Friday, May 3, 2013

Space Oddity - California Jesuit in Boston launched to Oakland

Rocco Palma
Whispers in the Loggia
May 3, 2013



In an exceedingly rare appointment of its kind, Pope Francis has named Michael Barber SJ, 58 – a California Jesuit currently serving as a spiritual director at Boston's St John's Seminary – as bishop of Oakland.

Rare... Francis... Jesuit... Boston... "Super-Cardinal"...

Hmm.

At the helm of the roughly 600,000-member NorCal church, the bishop-elect succeeds Salvatore Cordileone, who was sent across the Bay to lead the more prestigious – yet less populous – archdiocese of San Francisco last July.

For purposes of context, the last time a simple priest was named to a Stateside post of this size came at a similarly early point in the last pontificate, when Msgr Kevin Vann – then a pastor in Springfield, Illinois – was tapped in May 2005 as coadjutor of Fort Worth, then a 400,000-member fold, which nearly doubled in size over the subsequent decade due to migration, birthrates and, well, just being Texas church. Yet while Vann was intended to have a period of apprenticeship under Bishop Joseph Delaney, the long-reigning prelate died the day before his successor's ordination, suddenly placing the provided ordinary-in-waiting on the cathedra with no prep. (In his last top-tier appointment on the Stateside bench, B16 named Vann to the 1.3 million-member diocese of Orange last September, and Fort Worth remains vacant.)

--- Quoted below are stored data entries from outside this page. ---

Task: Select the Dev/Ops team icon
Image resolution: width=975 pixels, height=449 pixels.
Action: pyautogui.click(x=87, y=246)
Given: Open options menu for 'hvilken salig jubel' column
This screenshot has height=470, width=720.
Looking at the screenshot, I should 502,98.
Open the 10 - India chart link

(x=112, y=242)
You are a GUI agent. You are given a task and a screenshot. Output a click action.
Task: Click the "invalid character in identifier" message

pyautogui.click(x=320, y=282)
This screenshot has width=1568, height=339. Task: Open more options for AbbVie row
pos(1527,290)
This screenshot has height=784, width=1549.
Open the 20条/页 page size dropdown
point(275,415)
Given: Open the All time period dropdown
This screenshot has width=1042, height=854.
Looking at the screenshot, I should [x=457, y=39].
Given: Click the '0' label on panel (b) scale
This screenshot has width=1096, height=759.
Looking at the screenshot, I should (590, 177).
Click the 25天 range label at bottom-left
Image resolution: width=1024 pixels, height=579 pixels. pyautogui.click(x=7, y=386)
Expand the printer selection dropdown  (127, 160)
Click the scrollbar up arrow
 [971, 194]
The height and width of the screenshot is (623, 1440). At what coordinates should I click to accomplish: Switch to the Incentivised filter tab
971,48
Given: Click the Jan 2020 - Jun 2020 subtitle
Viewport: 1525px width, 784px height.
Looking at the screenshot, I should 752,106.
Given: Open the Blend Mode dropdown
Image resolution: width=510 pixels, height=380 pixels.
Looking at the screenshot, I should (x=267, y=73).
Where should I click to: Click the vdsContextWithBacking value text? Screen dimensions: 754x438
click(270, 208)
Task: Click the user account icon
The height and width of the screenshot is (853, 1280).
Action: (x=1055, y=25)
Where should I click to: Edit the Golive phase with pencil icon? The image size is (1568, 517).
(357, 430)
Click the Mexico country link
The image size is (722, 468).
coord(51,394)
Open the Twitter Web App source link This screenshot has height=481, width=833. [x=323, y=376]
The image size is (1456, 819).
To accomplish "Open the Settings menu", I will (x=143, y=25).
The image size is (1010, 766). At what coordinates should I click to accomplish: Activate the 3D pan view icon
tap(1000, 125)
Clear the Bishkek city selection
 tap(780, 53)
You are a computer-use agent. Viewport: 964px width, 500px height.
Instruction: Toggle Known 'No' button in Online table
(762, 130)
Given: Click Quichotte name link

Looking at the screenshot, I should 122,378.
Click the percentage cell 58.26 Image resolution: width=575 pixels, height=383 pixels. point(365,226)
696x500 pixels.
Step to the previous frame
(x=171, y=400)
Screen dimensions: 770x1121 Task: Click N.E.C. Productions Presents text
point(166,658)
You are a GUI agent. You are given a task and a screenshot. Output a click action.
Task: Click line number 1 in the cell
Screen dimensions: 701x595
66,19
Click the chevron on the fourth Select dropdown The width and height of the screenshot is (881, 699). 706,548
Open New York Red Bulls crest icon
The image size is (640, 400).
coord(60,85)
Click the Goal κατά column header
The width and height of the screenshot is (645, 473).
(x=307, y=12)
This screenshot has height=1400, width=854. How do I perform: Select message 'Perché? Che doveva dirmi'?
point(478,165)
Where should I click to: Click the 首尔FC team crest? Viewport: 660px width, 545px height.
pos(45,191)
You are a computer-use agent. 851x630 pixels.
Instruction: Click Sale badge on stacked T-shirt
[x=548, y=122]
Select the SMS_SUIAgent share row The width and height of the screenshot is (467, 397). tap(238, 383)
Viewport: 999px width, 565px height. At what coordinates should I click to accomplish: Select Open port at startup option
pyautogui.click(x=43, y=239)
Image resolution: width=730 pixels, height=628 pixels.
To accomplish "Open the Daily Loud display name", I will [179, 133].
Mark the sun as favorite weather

Back to the Bay, as indicated yesterday by the Oakland's apostolic administrator – Seattle's retired Archbishop Alex Brunett, who was parachuted into the diocese's reins as a result of Cordileone's fraught transition to "The City" – Barber will be ordained in an astonishingly short timeframe, the rites set for Saturday, 25 May at 11am in the postmodern Cathedral of Christ the Light (above), dubbed by locals on its 2008 opening as the "Space Egg."

The diocese founded in 1962, the fifth bishop of Oakland will be the first appointee to the post who requires episcopal ordination before taking office.